To sum up, our finding suggested that the polymorphisms of the NR3C1 gene was associated to GC efficacy, further study involving a fine-mapping analysis of the NR3C1 genes and its mechanism are required to fully interpret the relationship between NR3C1 gene mutations and GC effectiveness.

Materials and Methods

Ethical approval

This study was approved by the Peking University Institutional Review Board (ref. No. PKUSSIRB-2013033) and all methods were performed in accordane with the relevant guidelines and regulations.
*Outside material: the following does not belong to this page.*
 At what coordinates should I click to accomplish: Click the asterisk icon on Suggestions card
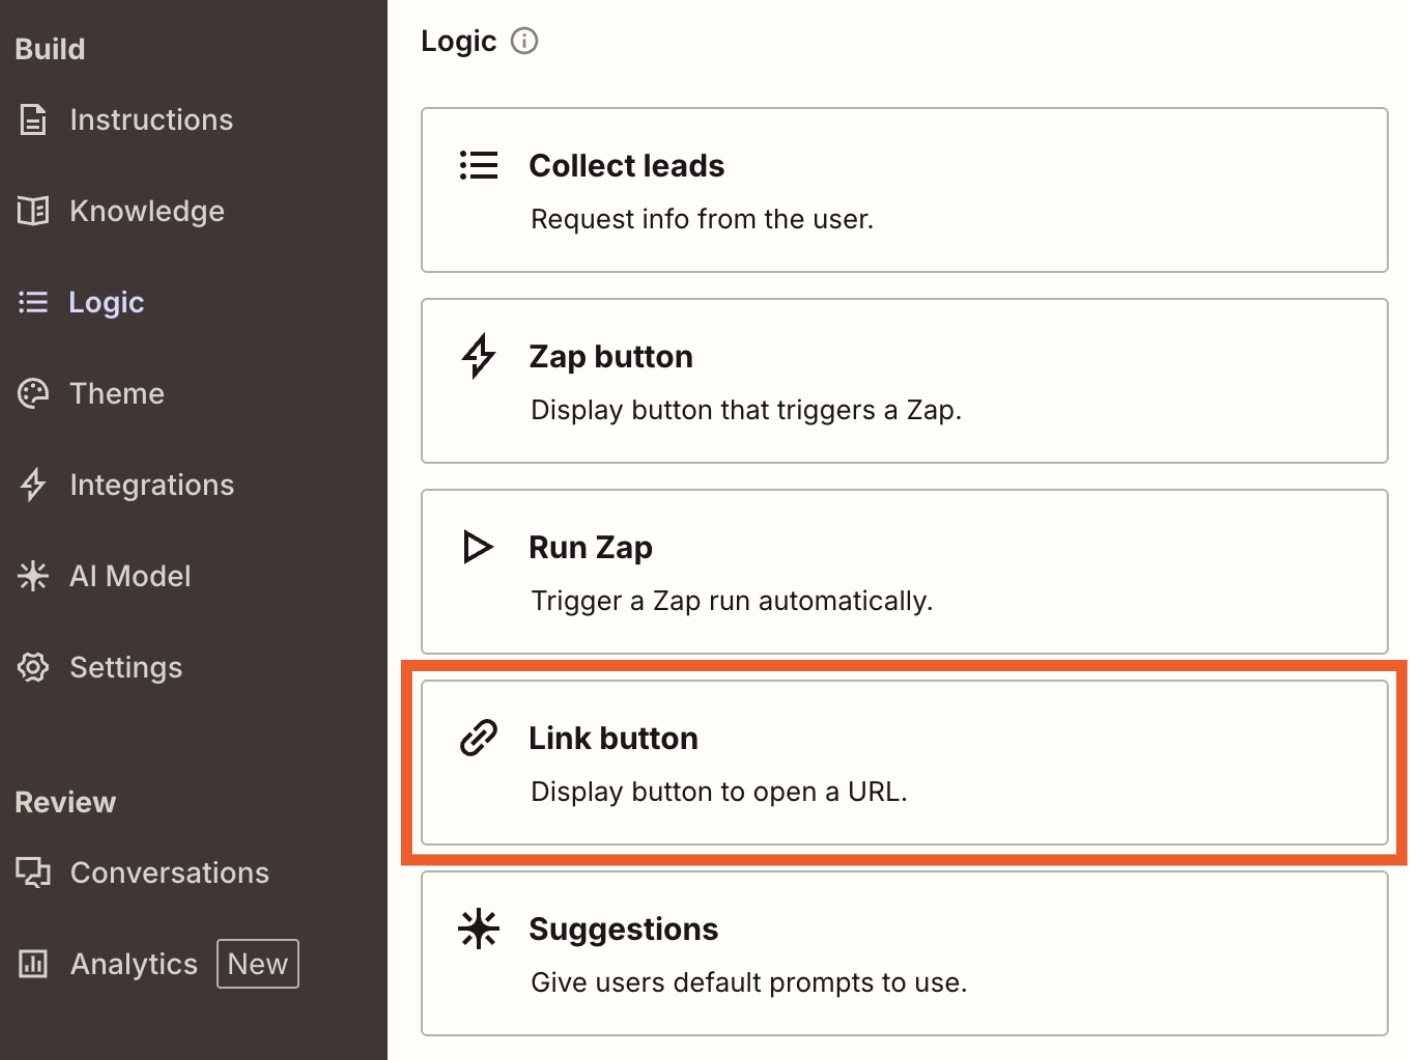coord(479,928)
Each subject agreed and signed the infromed consent prior to the study.

Patients

A total of 94 PV patients referred to the Department of Oral Medicine, Peking University School and Hospital of Stomatology from Jan 2004 to Dec 2010 were enrolled in the case-control study. The subjects were recruited in accordance with the following inclusion and exclusion criteria. Inclusion criteria: 1) PV patients with a confirmed diagnosis via clinical and histological findings, as well as direct immunofluorescence (DIF) or an ELISA; 2) PV patients who had not previously received GC treatment at the time of the study; and 3) the treatment duration was longer than six months. Exclusion criteria: 1) PV patients who had previously received GC treatment at the time of the study; 2) patients with other systemic diseases (e.g., tuberculosis) who were not suitable for GC treatment; and (3) patients who received other immunosuppressant agents other than GC.
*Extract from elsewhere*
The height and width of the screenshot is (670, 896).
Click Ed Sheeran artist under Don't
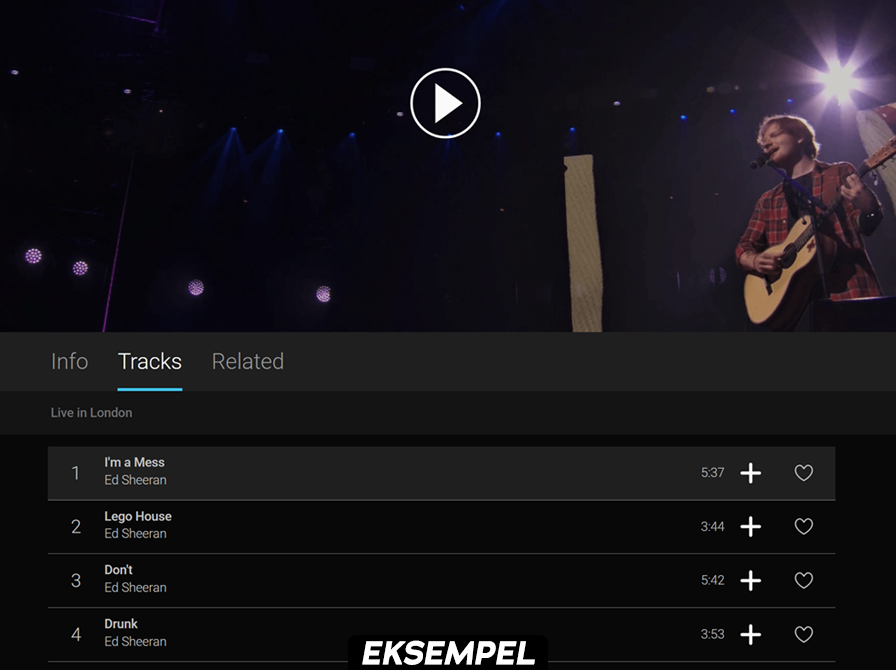135,588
The diagnosis was made based on clinical manifestation and at least two laboratory tests, including exfoli-cytology examination, histological findings, indirect immunofluorescence or an ELISA16. Following the diagnosis, all patients recieved GC from 0.50–0.75 mg/kg/day as suggested by the guidelines21. Patients were classified as being either poor or good responders to GC therapy. A poor response was defined as the consistent persistence of oral or skin lesions or the appearance of new blisters in the oral cavity or skin despite prednisone or prednisolone treatment up to 0.75 mg/kg/day for four weeks22. We also enrolled 100 healthy individuals as controls.

SNP selection

There were five SNP sites in the coding region of the NR3C1 gene (BCL1, Arg23Lys, Asn363Ser, 1548 t-insert, and le747Met) related to amino acid changes that were chosen in the present study. The chosen of SNPs was based on the published data which were reported to be associated with GC effectiveness in health and patients12,14,17,18,23.
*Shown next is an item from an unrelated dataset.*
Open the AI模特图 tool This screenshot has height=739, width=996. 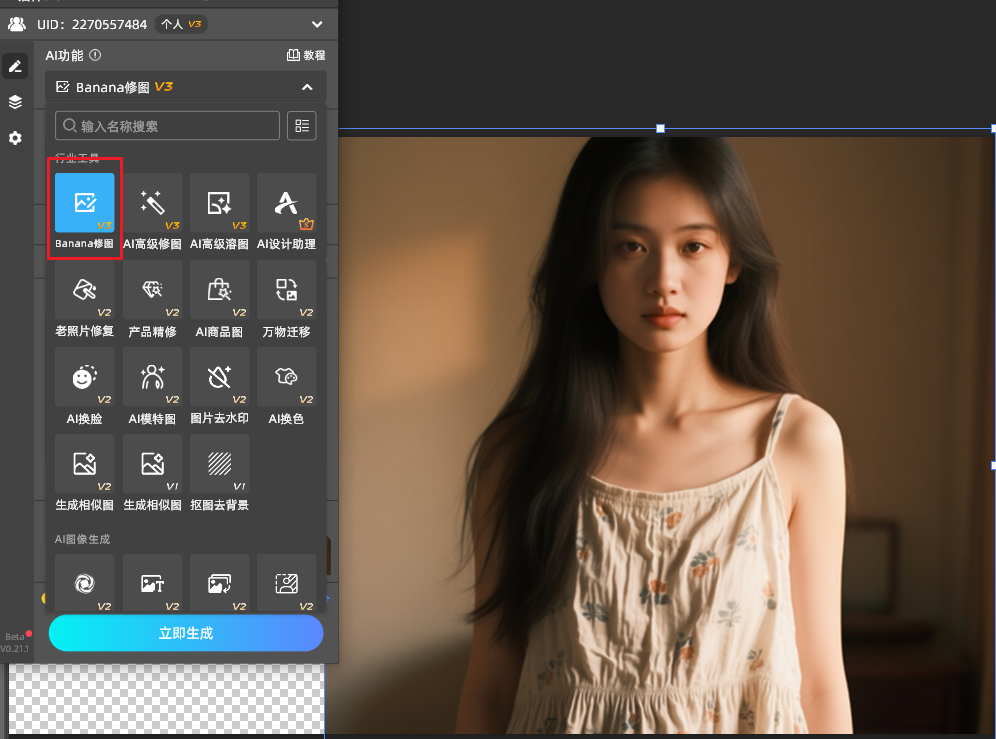pos(152,378)
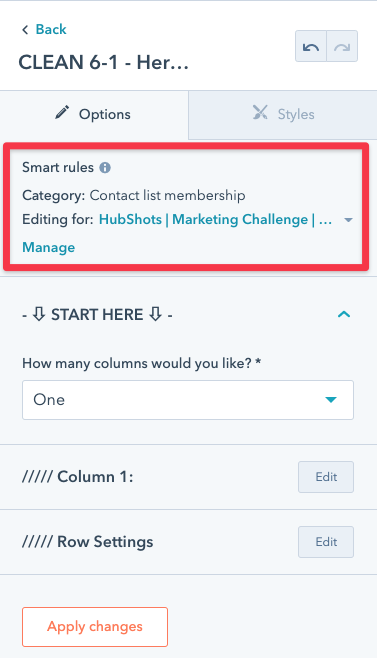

In addition, 11 Tag-SNP sites, including rs11745958, rs17100234, rs17209237, rs2963155, rs33388, rs4607376, rs4912905, rs4912911, rs6865292, rs7701443, and rs7719514 were selected via a shared database (http://www.ncbi.nlm).

Isolation of DNA and genotyping by Matrix-assisted laser desorption/ionization time-of-flight mass spectrometry (MALDI-TOF-MS)

Whole blood samples were collected and transferred to test tubes containing ethylenediamine tetra-acetic acid (EDTA) from all subjects. The genomic DNA was then isolated from the blood using a whole blood genetic DNA extraction kit (BioTeke, Beijing, China). An OD assay was used to calculate the concentration of the DNA products. The samples were subjected to MALDI-TOF MS for a genotype analysis of the SNP sites.

Statistical analysis

All data were inputted in parallel into EpiData 3.0 software and EXCEL 2010, and analyzed using IBM SPSS statistical software (version 13.0, IBM Crop, Armonk:NY, USA). Differences in the demographic and clinical characteristics were evaluated using a chi-square test. The association between each SNP site and GC resistance phenotype was estimated by calculating the odds ratio (OD) and 95% confidence intervals (CIs) via logistic regression analyses. A Hardy-Weinbery equilibrium (HWE) test, haplotype frequency calculation, and linkage disequilibrium were performed using HaploView software. The significance level was set at P < 0.05.